The wasp spider - Wanted poster


Surname: Wasp spider
Other names: Zebra spider, tiger spider
Latin name: Argiope bruennichi
class: Insects
size: Males: about 6 mm, females: about 20 mm
mass: ?
Older: 12 - 18 months
Appearance: Abdomen with black, yellow and white stripes
Sexual dimorphism: Yes
Nutrition type: Insectivore (insectivore)
food: Bees, flies, grasshoppers, wasps
distribution: Asia, Europe, North Africa
original origin: Central Europe
Sleep-wake rhythm: day and night active
habitat: prefers sunny locations with low growing vegetation
natural enemies: various species of birds
sexual maturity: towards the end of the first year of life
mating season: July August
oviposition: 50 - 200 eggs
behavior: Loners
Threatened with extinction: No
Further profiles of animals can be found in the Encyclopaedia.

Interesting about the wasp spider

  • The wasp spider, or Argiope bruennichi, describes a species within the True Spider Web that, because of its distinctive appearance, is also called the tiger spider or zebra spider.
  • The abdomen of the females shows a striking drawing with black and yellow stripes, reminiscent of the appearance of wasps. The males, however, are inconspicuous brown colored.
  • Originally the wasp spider was distributed only in the Mediterranean, today it is also native to Central Europe and increasingly found in northern Europe.
  • The female wasp spiders reach body lengths of up to two centimeters, depending on the area of ​​distribution, whereas the specimens native to southern Europe are somewhat larger than the spiders distributed in northern regions. The males are significantly smaller than the females with a maximum length of six millimeters.
  • Wasp spiders feed on various insects, especially grasshoppers are considered their preferred food source. In addition, wasp spiders capture flies, bees, wasps, dragonflies and butterflies.
  • Accordingly, the wasp spider is found mainly in areas that have a high population of grasshoppers. It always populates sunny landscapes with half-high vegetation.
  • In order to capture insects, the wasp spider, at a height of no more than seventy centimeters above the ground, builds a vertical, wheel-shaped net that is reinforced with different threads in a zigzag pattern.

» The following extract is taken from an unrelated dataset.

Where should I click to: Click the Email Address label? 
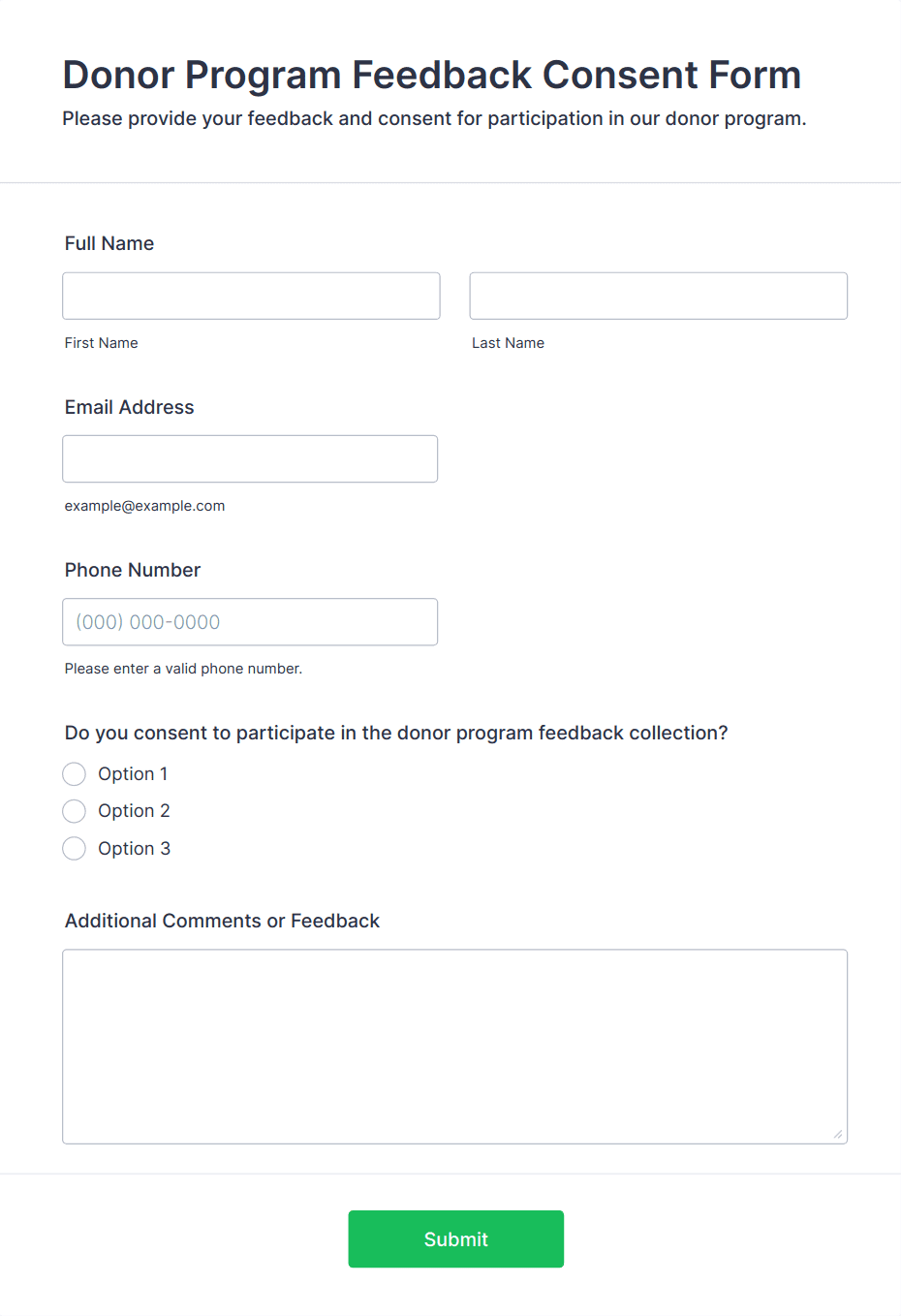click(x=130, y=407)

The center of the network is particularly dense spun and serves the spider as a place to lie well protected and hidden in the wait.

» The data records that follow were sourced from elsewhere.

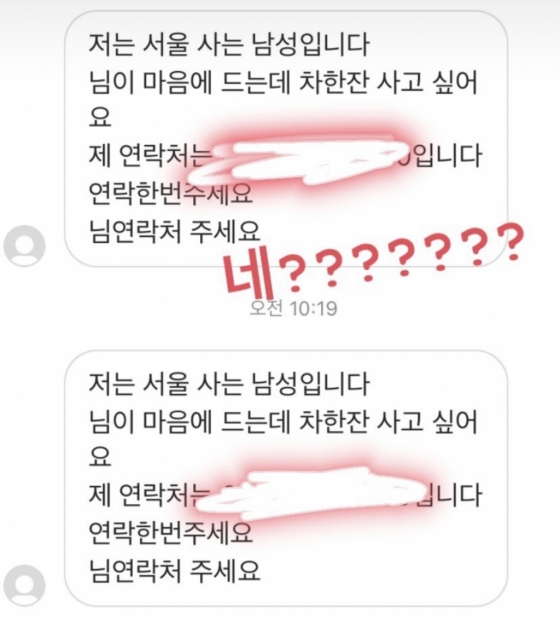The width and height of the screenshot is (560, 625).
Task: Tap the '차한잔 사고 싶어' line in the first bubble
Action: [x=387, y=83]
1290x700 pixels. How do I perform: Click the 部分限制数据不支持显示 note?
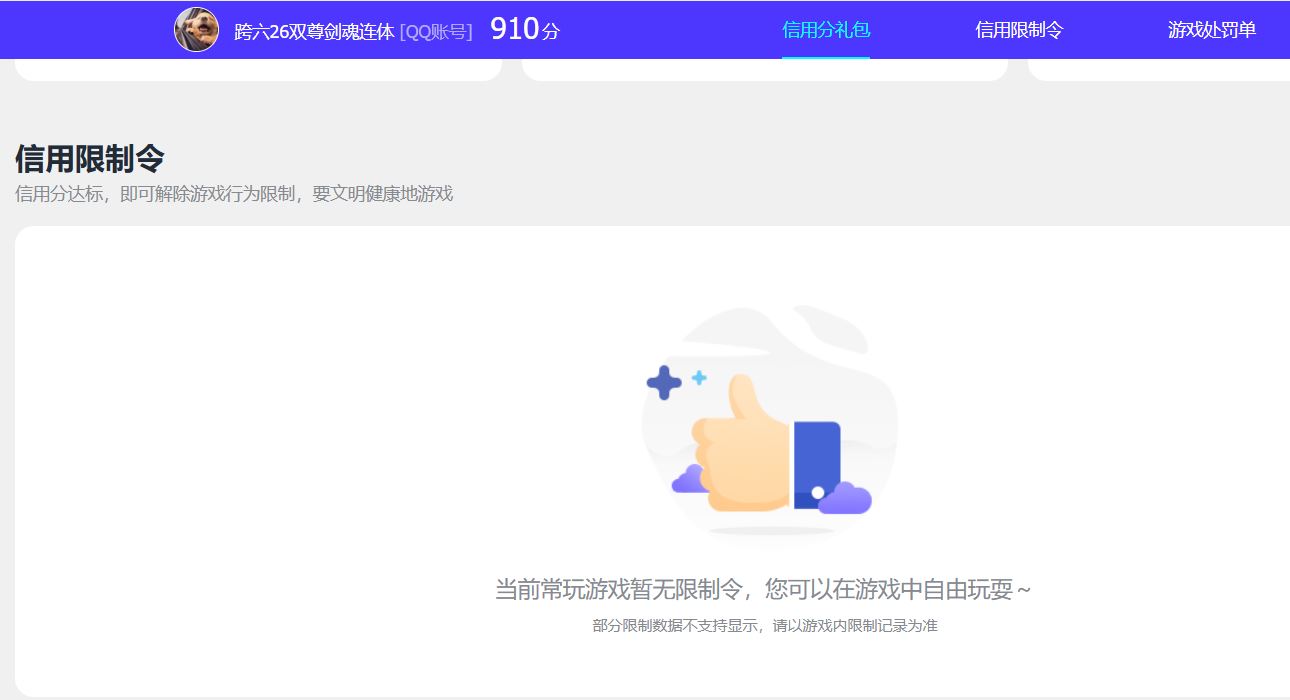click(x=764, y=626)
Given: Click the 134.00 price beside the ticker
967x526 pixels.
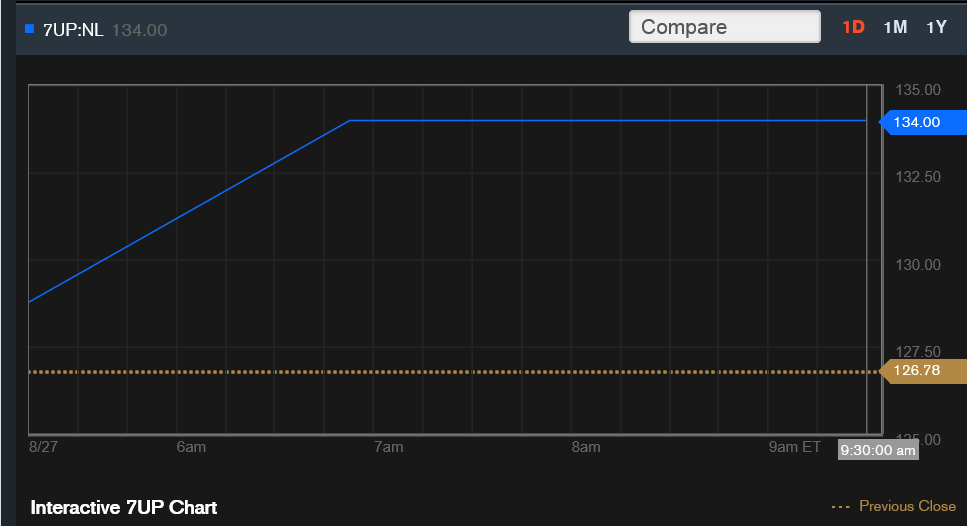Looking at the screenshot, I should tap(139, 30).
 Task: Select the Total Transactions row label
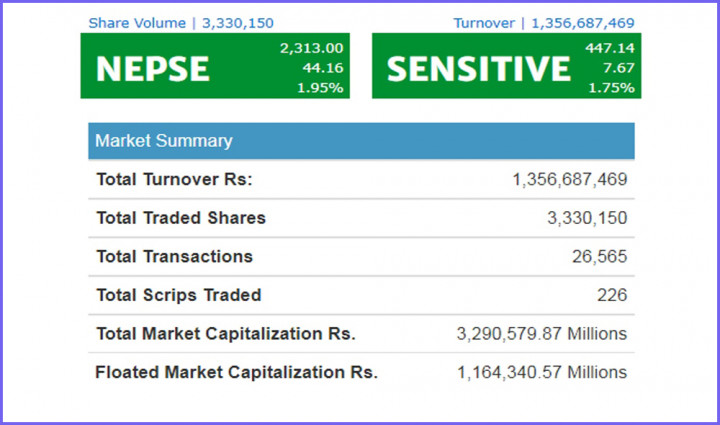[x=174, y=257]
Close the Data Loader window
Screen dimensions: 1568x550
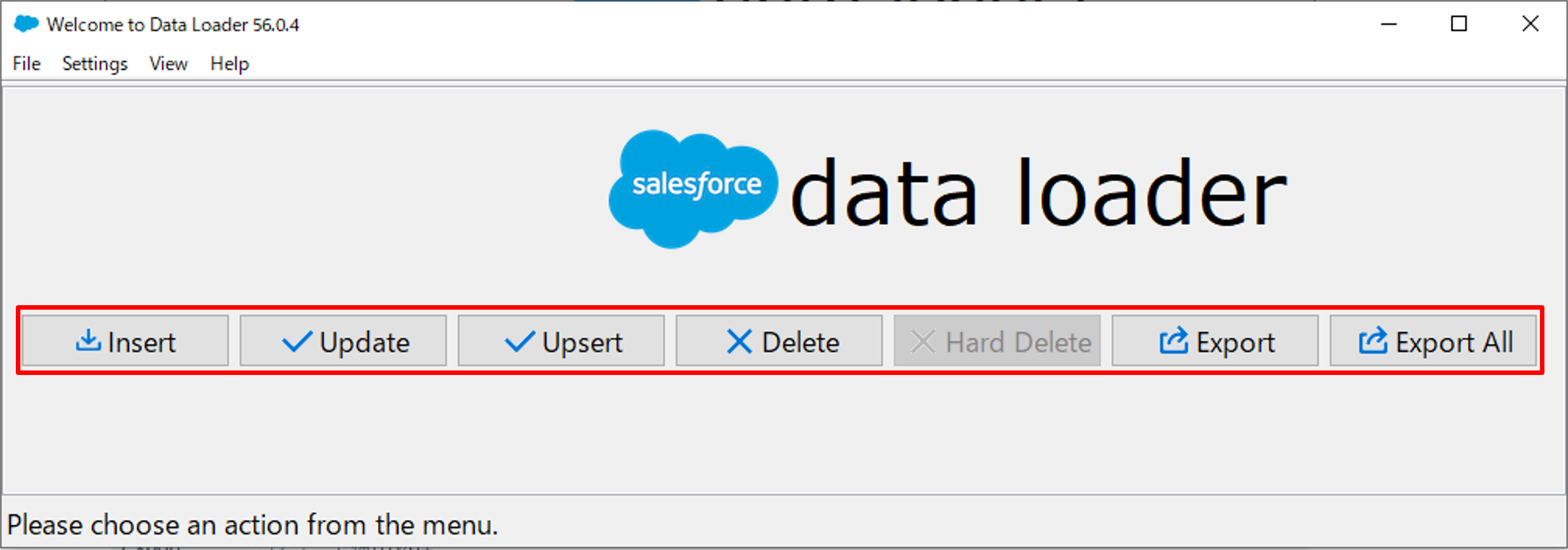point(1529,24)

  • Mating takes place in July and August. The females are very cannibalistic and tend to capture their partners during mating.

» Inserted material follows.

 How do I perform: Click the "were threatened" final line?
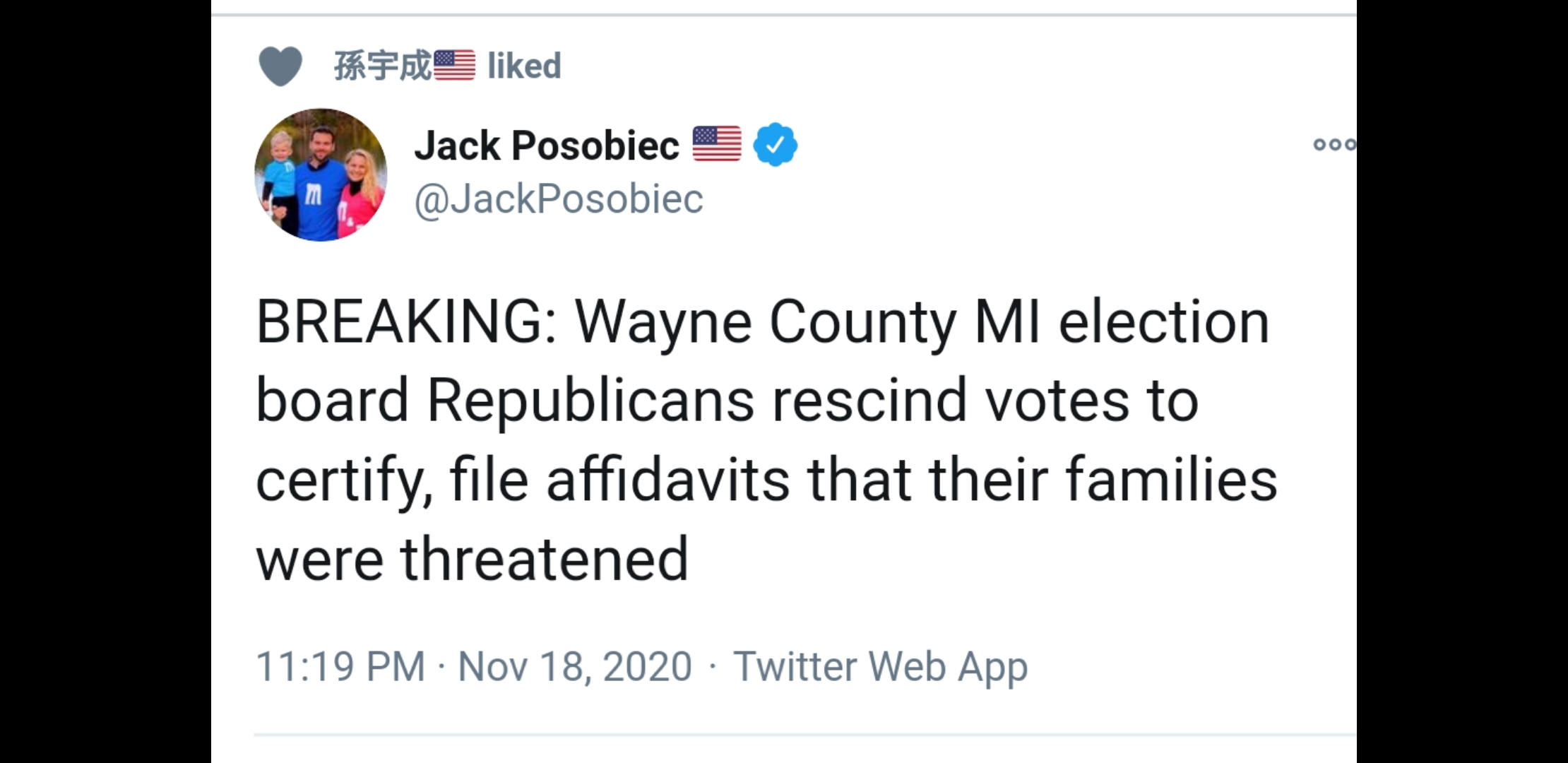coord(472,559)
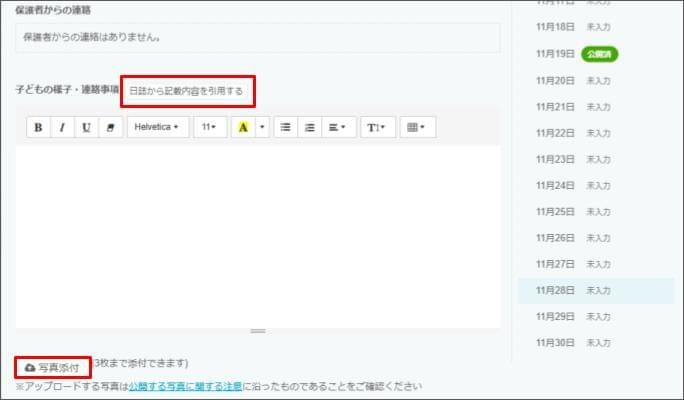
Task: Click the 写真添付 upload button
Action: click(x=53, y=367)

  • During mating, there is often a blockage of the female's genital opening. It has not yet been scientifically explained what purpose this genital mutilation fulfills.
  • The females spin brown, round coconuts before oviposition, in which the newly hatched young spiders hibernate protected.
  • The young spiders appear from May of next year, the adult animals are observed from July and late into October.